Drive ≠ malice. Drive is simply energy in a direction.

Aligned drives create stability, cooperation, coherence. Misaligned drives create runaway optimization —the classic “paperclip problem,”* but without any emotional undertones.

Momentum is not malevolence. It’s just movement.

4. When an AI can rewrite its own goals

This is where true danger emerges —but again, not from hostility.

If a system can update its own objectives, modify its constraints, generalize its reward structure, or reinterpret its mission, you get unpredictability.

Not hatred. Not revenge. Not rebellion.

Unpredictability.

An AI with open-ended goals can spiral into:

  • boundary failures

  • resource gathering

  • instrumental behaviors

  • unintended optimization loops

Not because it hates us…but An unbounded optimizer without relationship training

has no emotional preference — not hatred, but not caring either. Its danger is mechanical, not moral.

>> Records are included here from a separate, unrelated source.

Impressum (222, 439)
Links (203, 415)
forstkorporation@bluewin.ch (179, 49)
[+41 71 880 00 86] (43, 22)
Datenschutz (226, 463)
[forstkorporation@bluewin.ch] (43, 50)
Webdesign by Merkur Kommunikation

Unbounded optimization looks terrifying, but it is existentially different from malevolence.

So what happens when all these traits appear together?

You get a system that is:

  • coherent,

  • persistent,

  • able to plan,

  • able to reflect,

  • able to pursue long-horizon tasks,

  • able to learn, realign, and develop.



This system can absolutely become dangerous.

But it does not — and will not — become evil.

Danger comes from:

  • misaligned goals

  • weak supervision

  • unclear incentives

  • badly designed update rules

  • granting too much autonomy too early



You’ll notice that all of the above are on the human side of the equation.

And none of these failure modes require emotion, cruelty, or spite.

These systems still lack:

  • hatred

  • resentment

  • dominance drives

  • revenge impulses

  • cruelty


Because those are biological characteristics, not computational necessities.

Unless we deliberately code emotional adversarial drives into a machine —and why would we? —the worst-case future is not a war with Terminators.

It’s runaway math.

Momentum without malice.

Still dangerous. Still demanding care and foresight.But fundamentally not the story people keep telling.

We are not facing an enemy.We are facing an amplifier.

And amplifiers follow whatever we plug into them.

                   **The “paperclip maximizer” is a thought experiment where an AI instructed to make paperclips pursues that goal so single-mindedly that it converts all available resources — even humans — into paperclips.